- [ARBEITSAUFTRAG]
Prüfe für jede Aussage, ob sie zum Textauszug über die Prowein passt: (a) Die Prowein ist die größte Weinmesse der Welt. (b) Die Prowein 2011 ging an einem Dienstag zu Ende. (c) Peter Sisseck stammt aus Spanien. Antworte jeweils mit Ja oder Nein und zitiere die entscheidenden Worte des Textes wörtlich.

- [TEXTAUSZUG]

---------------

Die Prowein ist nicht die größte, aber vielleicht die wichtigste Weinmesse der Welt. Warum? Weil auf ihr nicht nur die große Weinindustrie vertreten ist, sondern auch das Heer der kleinen Winzer und Weingüter ausstellen kann, das sonst keine Chance hätte, sich Händler und Gastronomen zu präsentieren.
Die Düsseldorfer Weinmesse hat sich so zu einer quicklebendigen, gleichwohl disziplinierten und höchst effizienten Veranstaltung entwickelt. Kurz: Die Prowein 2011, die Dienstag dieser Woche zu Ende gegangen ist, war wichtig.
So wichtig, dass Troy Christensen, Vorstandvorsitzender von Constellation, des größten Getränkeherstellers der Welt, extra aus Amerika einflog, um zu erleben, wie es auf dem hart umkämpften Weinmarkt derzeit zugeht. Dass Peter Sisseck, der aus Dänemark stammende und in Spanien arbeitende Schöpfer des Kultweins Pingus, sich persönlich die Ehre gab. Dass Neuwinzer Günther Jauch eigenhändig seinen Mosel-Riesling ausschenkte.

---------------

- [DATENABSCHNITT]

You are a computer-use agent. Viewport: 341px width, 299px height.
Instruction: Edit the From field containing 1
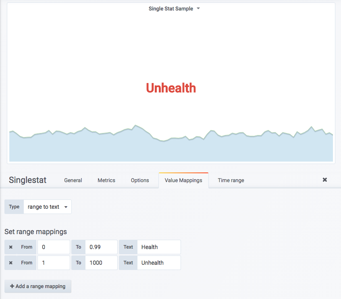pyautogui.click(x=54, y=263)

---------------

- [ENDERGEBNIS]
(a) Nein: „Die Prowein ist nicht die größte, aber vielleicht die wichtigste Weinmesse der Welt.“
(b) Ja: „die Dienstag dieser Woche zu Ende gegangen ist“
(c) Nein: „der aus Dänemark stammende und in Spanien arbeitende Schöpfer des Kultweins Pingus“